WHAT YOU NEED TO DO: Starting with the line that contains "Task: Open 'Les" and going on through the line that contains "Action: tap(245, 173)", render that part of the listing below as a numbered list with blank lines left out. Omit the pictures from your answer.

PROVIDED RECORDS:
━━━━━━━━━━━━━━━━━━━━━━━━━━━━━━

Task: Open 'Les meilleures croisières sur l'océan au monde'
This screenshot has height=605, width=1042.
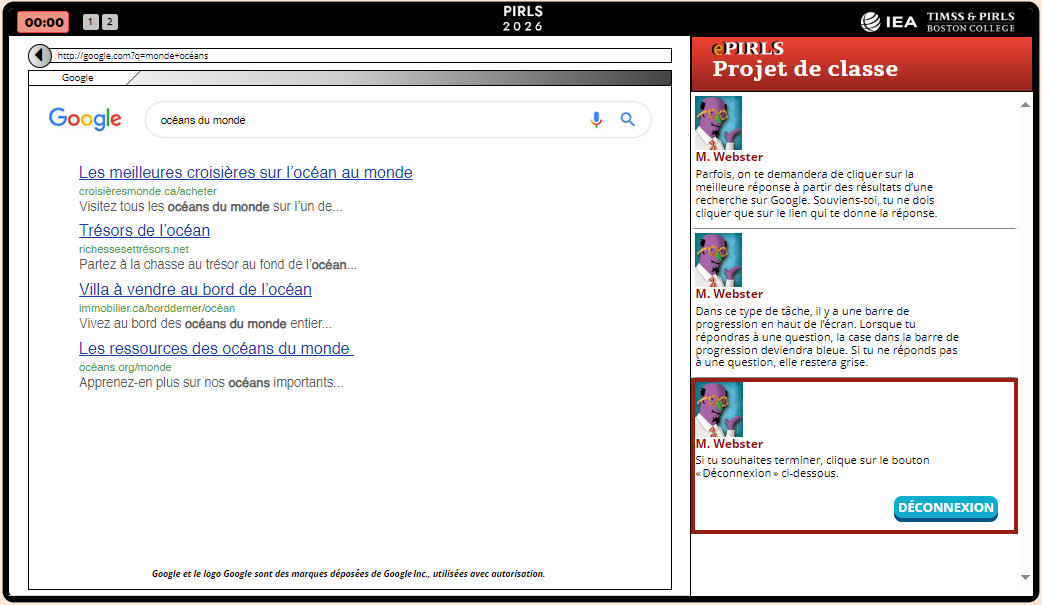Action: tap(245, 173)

━━━━━━━━━━━━━━━━━━━━━━━━━━━━━━

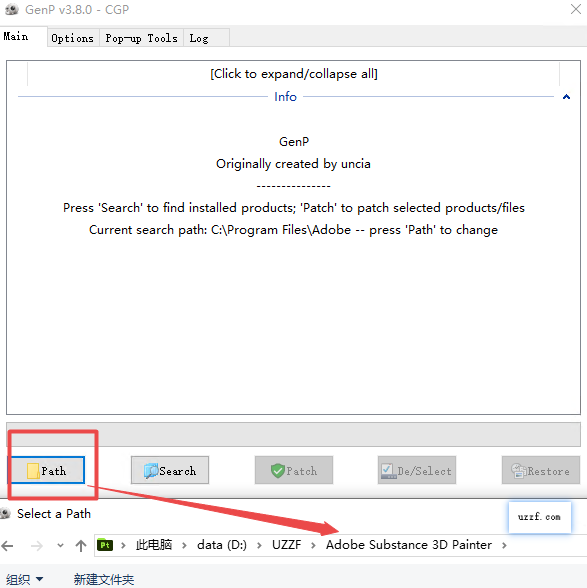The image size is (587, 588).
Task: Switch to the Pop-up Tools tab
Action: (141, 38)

━━━━━━━━━━━━━━━━━━━━━━━━━━━━━━

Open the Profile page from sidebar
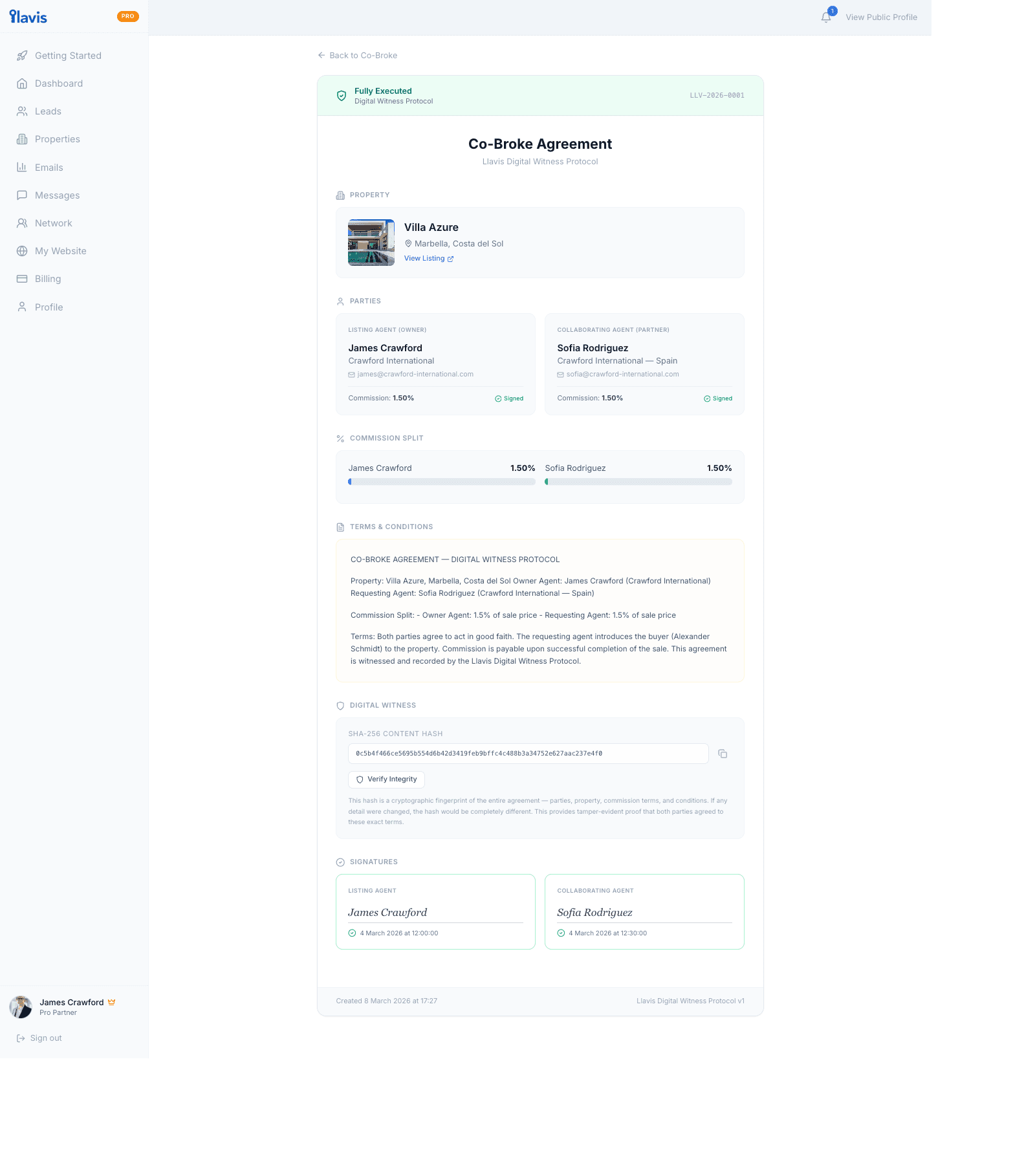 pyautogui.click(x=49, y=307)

━━━━━━━━━━━━━━━━━━━━━━━━━━━━━━

REPLY TO THE EXERCISE:
1. Task: Open 'Les meilleures croisières sur l'océan au monde'
2. This screenshot has height=605, width=1042.
3. Action: tap(245, 173)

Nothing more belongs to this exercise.